___ Records for the task ___

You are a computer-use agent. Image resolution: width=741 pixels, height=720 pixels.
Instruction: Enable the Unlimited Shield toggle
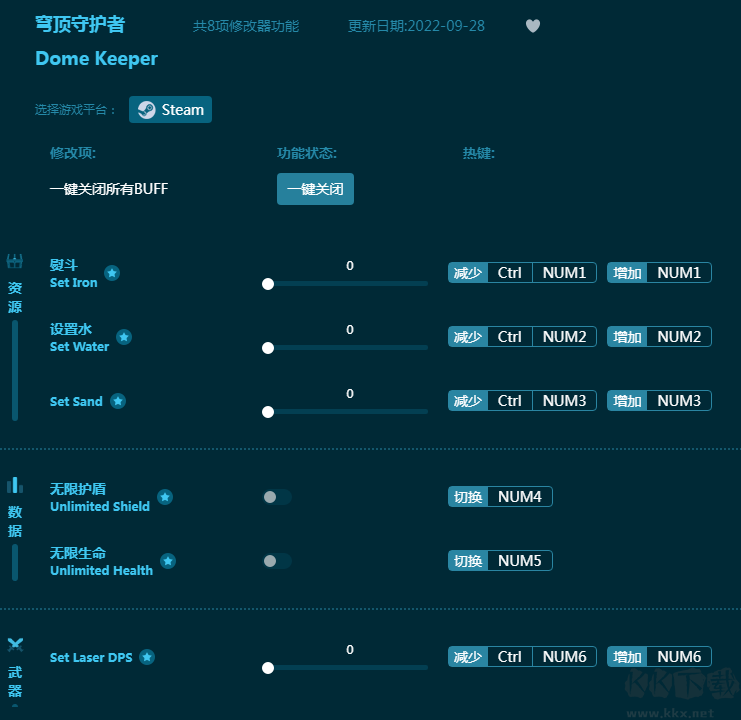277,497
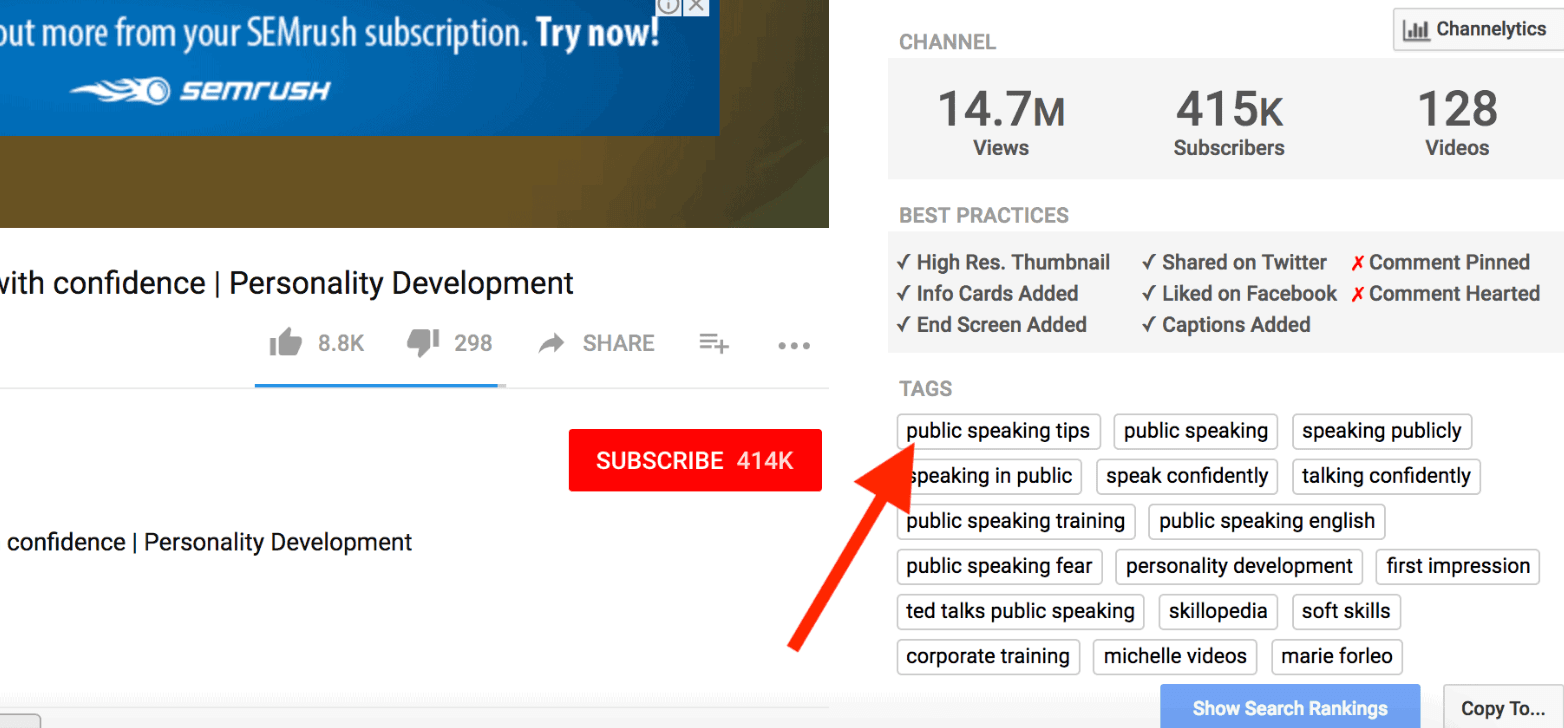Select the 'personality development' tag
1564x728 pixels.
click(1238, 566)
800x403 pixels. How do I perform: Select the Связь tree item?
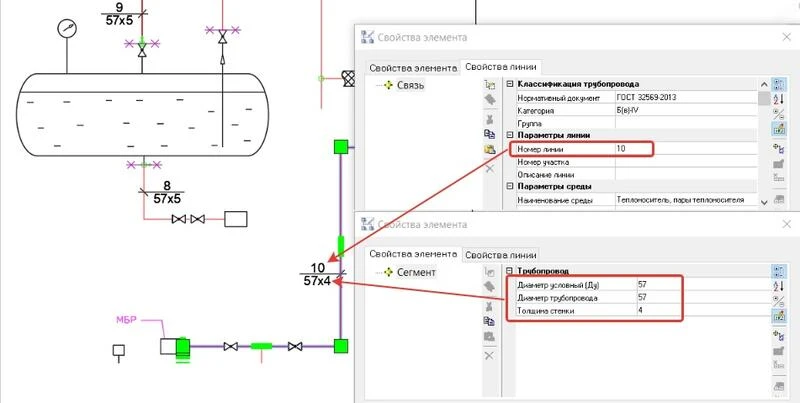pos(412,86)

___

— Work to do —
Extract each line above that contains the string "pixels". Letter case must match.

— Expected answer —
You are a computer-use agent. Image resolution: width=741 pixels, height=720 pixels.
1564x728 pixels.
800x403 pixels. How do I perform: Select the Связь tree item?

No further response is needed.